• Exercise prompt
Within the listing below, please copy exactly the lines between the line holding "Juni 2014 (111, 1915)" and the line holding "September 2013 (127, 2076)", inclusive.
Provided information section start
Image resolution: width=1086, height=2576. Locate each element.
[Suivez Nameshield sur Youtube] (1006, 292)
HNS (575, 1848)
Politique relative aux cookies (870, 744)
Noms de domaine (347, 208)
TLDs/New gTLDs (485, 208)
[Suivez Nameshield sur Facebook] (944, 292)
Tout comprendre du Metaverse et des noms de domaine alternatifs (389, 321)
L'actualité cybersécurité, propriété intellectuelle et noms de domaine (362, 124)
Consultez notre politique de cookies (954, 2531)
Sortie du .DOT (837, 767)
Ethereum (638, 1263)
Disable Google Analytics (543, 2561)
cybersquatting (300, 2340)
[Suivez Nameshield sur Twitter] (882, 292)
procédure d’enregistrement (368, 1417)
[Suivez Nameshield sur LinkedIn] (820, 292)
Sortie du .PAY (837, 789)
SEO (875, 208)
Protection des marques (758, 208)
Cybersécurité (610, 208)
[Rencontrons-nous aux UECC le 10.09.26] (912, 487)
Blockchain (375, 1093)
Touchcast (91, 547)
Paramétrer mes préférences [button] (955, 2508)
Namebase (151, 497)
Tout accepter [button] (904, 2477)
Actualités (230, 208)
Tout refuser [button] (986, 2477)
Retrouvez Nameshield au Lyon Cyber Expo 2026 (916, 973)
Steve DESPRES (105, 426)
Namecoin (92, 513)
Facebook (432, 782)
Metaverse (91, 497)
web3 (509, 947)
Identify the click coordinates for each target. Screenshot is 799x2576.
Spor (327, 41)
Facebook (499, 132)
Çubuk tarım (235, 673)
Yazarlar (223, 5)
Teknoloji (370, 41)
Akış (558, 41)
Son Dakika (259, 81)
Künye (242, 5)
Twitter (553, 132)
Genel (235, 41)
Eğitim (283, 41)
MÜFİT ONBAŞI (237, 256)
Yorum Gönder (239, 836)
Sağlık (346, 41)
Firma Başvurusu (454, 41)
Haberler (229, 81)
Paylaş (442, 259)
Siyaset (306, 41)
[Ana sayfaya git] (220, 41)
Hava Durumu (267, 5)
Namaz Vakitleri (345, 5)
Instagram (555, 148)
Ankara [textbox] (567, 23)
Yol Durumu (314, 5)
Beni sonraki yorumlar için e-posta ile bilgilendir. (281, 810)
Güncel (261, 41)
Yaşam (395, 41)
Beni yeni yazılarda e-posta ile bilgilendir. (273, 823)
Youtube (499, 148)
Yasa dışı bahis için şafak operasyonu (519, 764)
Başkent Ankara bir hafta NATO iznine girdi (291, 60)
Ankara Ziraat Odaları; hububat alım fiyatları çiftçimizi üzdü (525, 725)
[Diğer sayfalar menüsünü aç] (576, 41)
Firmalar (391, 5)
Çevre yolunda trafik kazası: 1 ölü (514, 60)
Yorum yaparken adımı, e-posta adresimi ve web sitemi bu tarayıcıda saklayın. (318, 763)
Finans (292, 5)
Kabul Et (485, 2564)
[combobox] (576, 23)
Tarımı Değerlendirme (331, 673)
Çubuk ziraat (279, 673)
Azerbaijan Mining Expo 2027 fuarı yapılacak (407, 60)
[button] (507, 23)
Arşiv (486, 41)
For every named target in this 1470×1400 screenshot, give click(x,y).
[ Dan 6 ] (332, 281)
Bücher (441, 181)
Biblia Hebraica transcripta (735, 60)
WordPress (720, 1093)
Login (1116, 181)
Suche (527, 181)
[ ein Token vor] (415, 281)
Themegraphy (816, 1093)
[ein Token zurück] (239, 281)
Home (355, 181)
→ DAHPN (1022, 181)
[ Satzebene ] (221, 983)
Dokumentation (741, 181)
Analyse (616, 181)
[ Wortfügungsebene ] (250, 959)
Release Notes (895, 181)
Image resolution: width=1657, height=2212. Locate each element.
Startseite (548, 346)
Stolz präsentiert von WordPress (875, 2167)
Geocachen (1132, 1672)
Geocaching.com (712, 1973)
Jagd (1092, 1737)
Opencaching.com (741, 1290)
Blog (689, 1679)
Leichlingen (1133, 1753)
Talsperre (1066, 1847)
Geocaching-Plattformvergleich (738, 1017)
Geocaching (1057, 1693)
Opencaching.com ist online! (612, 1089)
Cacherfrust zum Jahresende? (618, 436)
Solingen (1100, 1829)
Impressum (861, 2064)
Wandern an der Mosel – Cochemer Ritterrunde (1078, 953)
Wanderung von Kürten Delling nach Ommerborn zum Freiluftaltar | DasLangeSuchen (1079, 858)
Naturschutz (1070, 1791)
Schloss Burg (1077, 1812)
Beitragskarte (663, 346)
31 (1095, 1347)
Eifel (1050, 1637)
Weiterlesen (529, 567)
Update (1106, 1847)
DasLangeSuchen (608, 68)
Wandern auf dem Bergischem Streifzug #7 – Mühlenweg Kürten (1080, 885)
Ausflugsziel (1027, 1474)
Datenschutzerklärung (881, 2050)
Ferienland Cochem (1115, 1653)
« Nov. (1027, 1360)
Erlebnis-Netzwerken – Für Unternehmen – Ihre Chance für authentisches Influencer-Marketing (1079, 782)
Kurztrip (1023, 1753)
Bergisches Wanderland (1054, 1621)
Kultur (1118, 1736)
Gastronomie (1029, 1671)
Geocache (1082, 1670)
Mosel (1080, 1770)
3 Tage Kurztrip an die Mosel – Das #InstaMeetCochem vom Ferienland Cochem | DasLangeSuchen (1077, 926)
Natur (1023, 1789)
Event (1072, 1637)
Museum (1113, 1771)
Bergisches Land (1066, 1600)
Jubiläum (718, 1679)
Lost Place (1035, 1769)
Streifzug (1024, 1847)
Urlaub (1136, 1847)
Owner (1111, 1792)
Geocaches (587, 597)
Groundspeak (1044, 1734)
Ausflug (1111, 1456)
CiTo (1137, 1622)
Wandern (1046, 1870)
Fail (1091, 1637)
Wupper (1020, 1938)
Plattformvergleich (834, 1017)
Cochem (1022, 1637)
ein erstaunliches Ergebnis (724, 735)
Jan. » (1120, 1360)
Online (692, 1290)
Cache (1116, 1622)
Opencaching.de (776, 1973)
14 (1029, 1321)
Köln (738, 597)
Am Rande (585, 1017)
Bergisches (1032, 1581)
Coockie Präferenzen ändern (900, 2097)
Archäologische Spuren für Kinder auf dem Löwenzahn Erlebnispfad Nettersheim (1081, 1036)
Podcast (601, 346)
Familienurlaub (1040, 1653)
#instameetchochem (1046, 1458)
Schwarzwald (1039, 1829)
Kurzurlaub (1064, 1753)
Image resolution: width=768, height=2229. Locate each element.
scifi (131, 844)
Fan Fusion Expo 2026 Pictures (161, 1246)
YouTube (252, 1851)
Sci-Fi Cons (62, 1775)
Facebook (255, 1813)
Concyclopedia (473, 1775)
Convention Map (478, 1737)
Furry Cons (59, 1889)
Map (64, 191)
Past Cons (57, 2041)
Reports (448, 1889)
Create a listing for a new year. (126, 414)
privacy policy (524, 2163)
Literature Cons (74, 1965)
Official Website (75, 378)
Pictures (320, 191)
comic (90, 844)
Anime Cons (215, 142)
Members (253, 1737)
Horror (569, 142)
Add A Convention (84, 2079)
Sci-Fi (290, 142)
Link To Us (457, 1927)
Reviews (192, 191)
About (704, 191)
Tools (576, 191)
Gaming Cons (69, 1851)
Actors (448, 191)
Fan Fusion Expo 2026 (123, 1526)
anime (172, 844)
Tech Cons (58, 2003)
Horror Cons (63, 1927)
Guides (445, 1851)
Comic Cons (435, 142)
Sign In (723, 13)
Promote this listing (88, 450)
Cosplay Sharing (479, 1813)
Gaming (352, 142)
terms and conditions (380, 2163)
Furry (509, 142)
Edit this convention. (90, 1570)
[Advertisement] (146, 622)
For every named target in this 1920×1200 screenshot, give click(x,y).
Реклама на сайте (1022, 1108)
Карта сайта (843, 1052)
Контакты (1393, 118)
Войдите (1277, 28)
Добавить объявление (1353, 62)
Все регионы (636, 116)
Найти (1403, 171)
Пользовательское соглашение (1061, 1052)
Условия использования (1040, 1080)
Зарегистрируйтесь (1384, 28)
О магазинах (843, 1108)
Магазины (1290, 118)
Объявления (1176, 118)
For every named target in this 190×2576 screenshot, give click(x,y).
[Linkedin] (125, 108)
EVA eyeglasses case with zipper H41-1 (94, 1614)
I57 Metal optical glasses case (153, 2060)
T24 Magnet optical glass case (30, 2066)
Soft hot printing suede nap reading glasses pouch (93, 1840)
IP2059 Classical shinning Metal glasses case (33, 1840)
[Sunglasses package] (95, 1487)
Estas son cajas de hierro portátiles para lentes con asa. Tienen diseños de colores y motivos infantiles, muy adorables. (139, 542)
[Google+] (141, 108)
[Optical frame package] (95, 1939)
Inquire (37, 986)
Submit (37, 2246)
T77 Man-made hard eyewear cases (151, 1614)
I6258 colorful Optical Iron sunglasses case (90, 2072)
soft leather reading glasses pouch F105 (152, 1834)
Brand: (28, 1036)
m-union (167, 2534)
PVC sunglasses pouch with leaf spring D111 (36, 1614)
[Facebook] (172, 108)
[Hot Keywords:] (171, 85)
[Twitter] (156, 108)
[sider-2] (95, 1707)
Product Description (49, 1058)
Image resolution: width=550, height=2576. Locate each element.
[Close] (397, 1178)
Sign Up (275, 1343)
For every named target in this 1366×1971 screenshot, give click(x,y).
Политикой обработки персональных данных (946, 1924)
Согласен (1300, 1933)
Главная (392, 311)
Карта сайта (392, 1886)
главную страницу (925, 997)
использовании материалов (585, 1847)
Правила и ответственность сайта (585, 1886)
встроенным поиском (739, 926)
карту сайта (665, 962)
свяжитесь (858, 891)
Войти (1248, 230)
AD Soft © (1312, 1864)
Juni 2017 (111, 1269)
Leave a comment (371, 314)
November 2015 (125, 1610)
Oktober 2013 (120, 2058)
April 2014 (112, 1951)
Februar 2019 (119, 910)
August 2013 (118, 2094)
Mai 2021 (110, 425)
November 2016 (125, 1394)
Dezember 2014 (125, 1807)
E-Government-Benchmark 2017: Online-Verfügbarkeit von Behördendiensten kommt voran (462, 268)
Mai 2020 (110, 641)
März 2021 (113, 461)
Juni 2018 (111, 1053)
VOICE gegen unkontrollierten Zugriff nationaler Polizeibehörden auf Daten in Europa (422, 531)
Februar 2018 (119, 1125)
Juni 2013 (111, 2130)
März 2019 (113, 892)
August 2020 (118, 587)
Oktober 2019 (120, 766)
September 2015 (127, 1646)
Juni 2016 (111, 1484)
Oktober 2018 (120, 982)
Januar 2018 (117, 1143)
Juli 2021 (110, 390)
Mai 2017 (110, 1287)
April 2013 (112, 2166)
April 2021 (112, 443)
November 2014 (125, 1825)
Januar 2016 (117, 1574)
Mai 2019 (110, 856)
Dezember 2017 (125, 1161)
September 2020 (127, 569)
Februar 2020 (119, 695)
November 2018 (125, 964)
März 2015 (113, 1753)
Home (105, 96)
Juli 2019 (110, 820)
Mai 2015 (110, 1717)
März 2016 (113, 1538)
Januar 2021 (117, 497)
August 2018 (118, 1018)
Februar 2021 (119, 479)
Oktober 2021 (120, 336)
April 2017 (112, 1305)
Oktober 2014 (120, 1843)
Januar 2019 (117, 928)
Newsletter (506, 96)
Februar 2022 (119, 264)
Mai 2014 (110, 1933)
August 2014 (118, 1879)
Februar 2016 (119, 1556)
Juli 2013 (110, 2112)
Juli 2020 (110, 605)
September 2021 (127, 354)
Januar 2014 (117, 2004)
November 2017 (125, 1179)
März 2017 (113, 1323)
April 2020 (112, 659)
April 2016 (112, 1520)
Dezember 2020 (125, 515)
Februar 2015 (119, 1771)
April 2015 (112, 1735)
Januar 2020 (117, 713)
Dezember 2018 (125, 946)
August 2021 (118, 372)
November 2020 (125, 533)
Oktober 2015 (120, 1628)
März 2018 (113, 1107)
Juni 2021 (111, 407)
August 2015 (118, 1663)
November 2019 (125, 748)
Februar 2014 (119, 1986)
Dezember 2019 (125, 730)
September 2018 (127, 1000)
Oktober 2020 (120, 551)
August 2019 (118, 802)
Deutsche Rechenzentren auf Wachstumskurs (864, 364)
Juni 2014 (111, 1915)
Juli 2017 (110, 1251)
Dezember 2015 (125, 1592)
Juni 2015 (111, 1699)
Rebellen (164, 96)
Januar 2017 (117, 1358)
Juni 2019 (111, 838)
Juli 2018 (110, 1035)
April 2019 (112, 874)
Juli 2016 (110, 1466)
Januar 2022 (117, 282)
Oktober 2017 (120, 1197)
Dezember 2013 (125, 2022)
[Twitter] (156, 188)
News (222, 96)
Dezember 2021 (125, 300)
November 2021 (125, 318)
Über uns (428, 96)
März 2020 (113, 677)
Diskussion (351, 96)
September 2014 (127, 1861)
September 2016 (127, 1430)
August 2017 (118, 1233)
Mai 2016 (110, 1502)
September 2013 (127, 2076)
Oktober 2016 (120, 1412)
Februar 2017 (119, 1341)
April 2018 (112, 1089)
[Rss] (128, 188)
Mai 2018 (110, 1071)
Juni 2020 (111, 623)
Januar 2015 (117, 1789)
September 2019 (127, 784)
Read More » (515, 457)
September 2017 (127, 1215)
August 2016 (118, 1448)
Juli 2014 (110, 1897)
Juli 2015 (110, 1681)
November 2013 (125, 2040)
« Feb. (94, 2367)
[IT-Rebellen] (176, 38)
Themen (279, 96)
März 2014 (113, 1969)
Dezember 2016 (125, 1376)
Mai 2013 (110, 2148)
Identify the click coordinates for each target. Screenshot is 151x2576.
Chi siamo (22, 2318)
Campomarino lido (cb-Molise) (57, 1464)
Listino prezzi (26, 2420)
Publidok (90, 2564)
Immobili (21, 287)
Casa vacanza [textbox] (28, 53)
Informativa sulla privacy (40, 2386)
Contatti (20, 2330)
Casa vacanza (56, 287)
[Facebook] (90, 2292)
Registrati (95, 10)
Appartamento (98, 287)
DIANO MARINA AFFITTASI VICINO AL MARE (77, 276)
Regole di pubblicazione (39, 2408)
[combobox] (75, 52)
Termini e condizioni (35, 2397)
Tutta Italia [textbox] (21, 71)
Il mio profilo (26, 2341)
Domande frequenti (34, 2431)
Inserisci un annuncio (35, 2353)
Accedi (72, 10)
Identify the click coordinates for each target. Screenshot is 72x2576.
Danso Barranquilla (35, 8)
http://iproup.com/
Provided information section end
• Result of the exercise
Juni 2014 (111, 1915)
Juli 2017 (110, 1251)
Dezember 2015 (125, 1592)
Juni 2015 (111, 1699)
Rebellen (164, 96)
Januar 2017 (117, 1358)
Juni 2019 (111, 838)
Juli 2018 (110, 1035)
April 2019 (112, 874)
Juli 2016 (110, 1466)
Januar 2022 (117, 282)
Oktober 2017 (120, 1197)
Dezember 2013 (125, 2022)
[Twitter] (156, 188)
News (222, 96)
Dezember 2021 (125, 300)
November 2021 (125, 318)
Über uns (428, 96)
März 2020 (113, 677)
Diskussion (351, 96)
September 2014 (127, 1861)
September 2016 (127, 1430)
August 2017 (118, 1233)
Mai 2016 (110, 1502)
September 2013 (127, 2076)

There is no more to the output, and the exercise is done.